Richard Lane: Let me try to address that. The numbers that we put out there, the 1.3 to 1.5 numbers are based on our engineers projecting each of our wells and coming to their conclusion about what the numbers are. Ultimate reserves are a factor of many things. Of course, terminal decline rate, the shaping of the curve by the time you get to the terminal decline rate, which is--which could answer the question of why you get higher numbers because if you just take the first year and then straight line it to 6%, it's too simplistic of an approach to it.
So I think that's probably -- that's the answer to why your number, I think, Jeff, would be different than the numbers we're talking about. Secondly, we've warned over and over in our press releases and our statements that you really can't take a composite curve, and that's just--like we've presented here, and all--it's about what else can we show you. We could give you every single well decline curve, but just taking the composite of the average daily rates, it's probably not a good way of getting to reserves completely. You see what I'm saying? Jeff? Are you there?
Operator?
Operator: I'm sorry, sir. I removed him from the queue. I'll open his line one more time.
Richard Lane: Oh, okay.
Jeff Hayden: Hey, guys, thanks a lot.
Richard Lane: Okay.
Operator: We'll go next to Scott Hanold, RBC. Please go ahead.
Scott Hanold: Good morning.
Richard Lane: Good morning, Scott.
Scott Hanold: Can you talk a little bit more about the Fayetteville Shale reserves? Could you kind of in general talk about your thought process as far as how you go about booking PUDs? It looks like you booked about 1.5 PUDs per proved developed location. Ultimately, I guess that looks a bit conservative. Can you kind of give us your feel of what you plan on doing going forward and if that could change?
Richard Lane: Well, I mean, it might seem a bit conservative. There are probably more that we could book. But we're trying to keep track of what we're doing and get more productive history on the wells, which I think is prudent for us to do. We're basically sticking to no more than one immediate offset to a producing well, and we're just early in the life of the thing, so I think it's a prudent way to approach it.
Scott Hanold: Could you see that move a bit higher as we go further ahead in the development, if things go well?
Richard Lane: Yes, I think certainly that's a potential.
Scott Hanold: Okay. And then, my follow-up question is just on general Fayetteville activity. Obviously, you guys are running 19 rigs right now and to say at least at this point in time of that being the plan for the full year of 2007, what's the potential for you guys to do something where you actually increase that towards the back half of the year?
Richard Lane: We don't want to get a plan out ahead of what we logically have concluded to do, Scott. So--but I would just address that question maybe this way is that we went from three to 19 rigs last year.

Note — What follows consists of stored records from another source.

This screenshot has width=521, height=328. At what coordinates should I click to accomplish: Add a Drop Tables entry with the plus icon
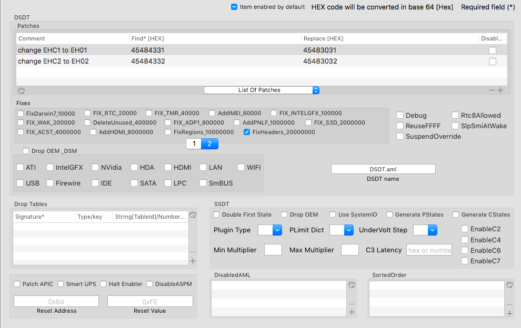click(x=193, y=261)
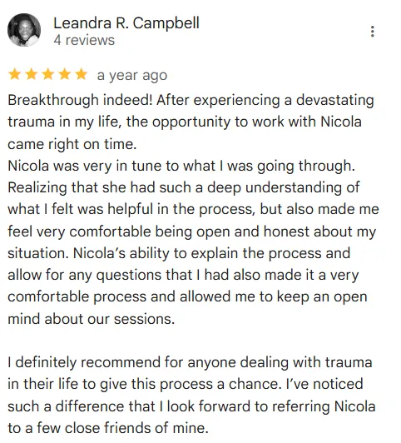Click the line "came right on time."
This screenshot has width=401, height=443.
pyautogui.click(x=72, y=144)

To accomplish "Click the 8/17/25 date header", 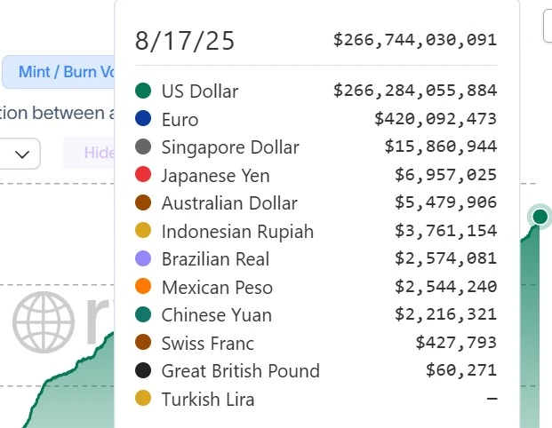I will 184,41.
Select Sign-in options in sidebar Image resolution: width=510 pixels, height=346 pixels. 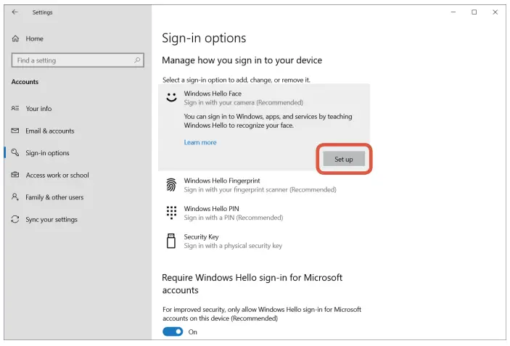click(x=47, y=153)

And we hired about 500 people. A tremendous amount of work required operationally to accelerate to that level, build the organization, get it working effectively.
So there's a time for us when -- with as many locations, as many wells as we have to drill here, that we will need to stop and assess all of the input parameters to the process and look at where prices are at that time, look at all the factors, and then conclude what's the next step. And we don't have an exact timeframe for that happening, but it's an obvious thing that we in managing and leading the--this Company have to do.

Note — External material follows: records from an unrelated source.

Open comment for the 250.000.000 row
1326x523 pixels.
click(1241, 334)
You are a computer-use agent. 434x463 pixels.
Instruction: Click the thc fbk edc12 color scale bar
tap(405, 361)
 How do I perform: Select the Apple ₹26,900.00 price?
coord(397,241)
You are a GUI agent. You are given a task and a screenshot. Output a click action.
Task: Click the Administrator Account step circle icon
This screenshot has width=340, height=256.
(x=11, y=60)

Scott Hanold: Okay. Thank you. I appreciate your time.
Operator: And we'll go next to Amir Arif, Friedman, Billings, Ramsey. Please go ahead.

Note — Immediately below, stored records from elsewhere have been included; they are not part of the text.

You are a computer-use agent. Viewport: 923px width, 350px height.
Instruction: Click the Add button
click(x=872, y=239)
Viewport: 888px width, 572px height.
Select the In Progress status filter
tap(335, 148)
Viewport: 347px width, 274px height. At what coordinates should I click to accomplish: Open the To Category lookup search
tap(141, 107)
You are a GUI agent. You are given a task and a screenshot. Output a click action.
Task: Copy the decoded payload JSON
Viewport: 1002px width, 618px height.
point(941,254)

Amir Arif: Good morning, guys. Just a question in terms of you guys being comfortable that 45% of your acreage has somewhat been tested with the production you have already. As you drill the next 400, 450 wells this year, do you have a sense of what percentage of your production you would have in essence tested?
Richard Lane: Well, Amir, we--you've seen in our materials, the map that shades in that area, that's roughly the 45% that we're talking about. We're obviously not calling that whole thing proven. It's just where we have established production and certainly de-risked that area greatly. What that number will end up at comparative to the 45% at year-end '07 is not determined yet. We'll have a number of new pilots. I think that the count is about 12, and so it will be based on the outcome of those wells.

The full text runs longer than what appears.